Agha Shahid Ali

Kashmiri-American poet Agha Shahid Ali (1949-2001) is the author of five volumes of poetry, including The Country Without a Post Office (1997), Bone Sculpture (1972), In Memory of Begum Akhtar and Other Poems (1979), The Half-Inch Himalayas (1987), A Walk Through the Yellow Pages (1987), A Nostalgist’s Map of America (1991), and The Beloved Witness: Selected Poems (1992). He is also the author of T. S. Eliot as Editor (1986) and has translated the work of Urdu poet Faiz Ahmed Faiz in The Rebel’s Silhouette: Selected Poems (1992).

Of Ali, poet and activist Carolyn Forché has written, “Although not an American poet, Agha Shahid Ali is one of the finest young poets in America….[he] so artfully sustains his contemplation that upon entering his work we experience the play of light through the many prisms of his intelligence.”

Ali was born in New Delhi on February 4, 1949. He grew up Muslim in Kashmir, and was later educated at the University of Kashmir, Srinagar, and University of Delhi. He earned a Ph.D. in English from Pennsylvania State University in 1984, and an M.F.A. from the University of Arizona in 1985. He has held teaching positions at the University of Delhi, Penn State, SUNY Binghamton, Hamilton College and the University of Massachusetts, Amherst.

Poetry Center Reading:

Fall 1998 (with Susan Snively)

The Dacca Gauzes

…for a whole year he sought to accumulate the most exquisite Dacca gauzes. -Oscar Wilde, The Picture of Dorian Gray

Those transparent Dacca Gauzes
known as woven air, running
water, evening dew:

a dead art now, dead over
a hundred years. “No one
now knows,” my grandmother says,

“what it was to wear
or touch that cloth.” She wore
it once, an heirloom sari from

her mother’s dowry, proved
genuine when it was pulled, all
six yards, through a ring.

Years later when it tore,
many handkerchiefs embroidered
with gold-thread paisleys

were distributed among
the nieces and daughters-in-law.
Those too now lost.

In history we learned: the hands
of weavers were amputated,
the looms of Bengal silenced,

and the cotton shipped raw
by the British to England.
History of little use to her,

my grandmother just says
how the muslins of today
seem so coarse and that only

in autumn, should one wake up
at dawn to pray, can one
feel that same texture again.

One morning, she says, the air
was dew-starched: she pulled
it absently through her ring.

From THE HALF-INCH HIMALAYAS (Wesleyan U.P., 1987)

Ghazal

Pale hands I loved beside the Shalimar —Laurence Hope

Where are you now? Who lies beneath your spell tonight
before you agonize him in farewell tonight?

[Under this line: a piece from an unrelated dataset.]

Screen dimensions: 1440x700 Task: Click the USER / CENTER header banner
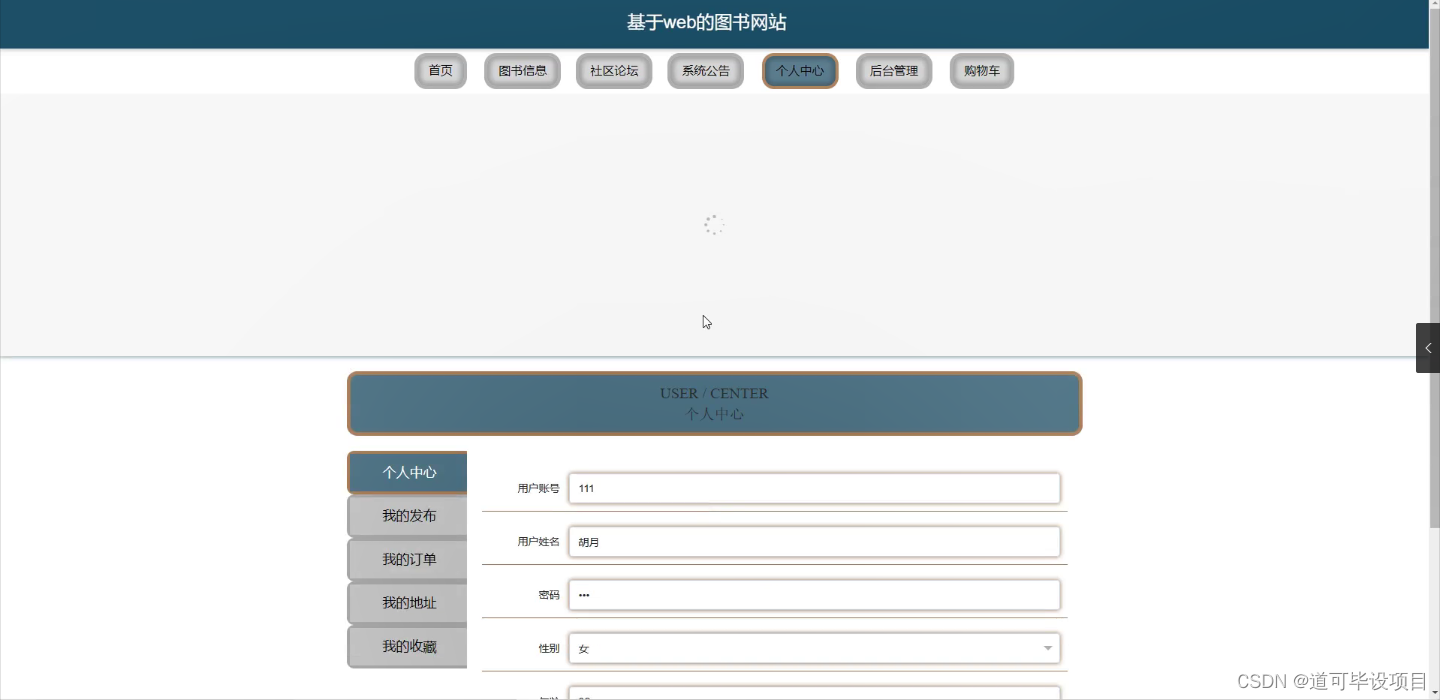point(714,403)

Pale hands that once loved me beside the Shalimar
Whom else from rapture’s road will you expel tonight?

Those “Fabrics of Cashmere—” “to make Me beautiful—”
“Trinket”—to gem—”Me to adorn—How—tell”—tonight?

I beg for haven: Prisons, let open your gates—
A refugee from Belief seeks a cell tonight.

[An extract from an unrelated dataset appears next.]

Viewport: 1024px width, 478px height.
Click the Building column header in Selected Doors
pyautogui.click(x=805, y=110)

Executioners near the woman at the window.
Damn you, Elijah, I’ll bless Jezebel tonight.

Lord, cried out the idols, Don’t let us be broken,
Only we can convert the infidel tonight.

Has God’s vintage loneliness turned to vinegar?
He’s poured rust into the Sacred Well tonight.

In the heart’s veined temple all statues have been smashed.
No priest in saffron’s left to toll its knell tonight.

He’s freed some fire from ice, in pity for Heaven;
he’s left open—for God—the doors of Hell tonight.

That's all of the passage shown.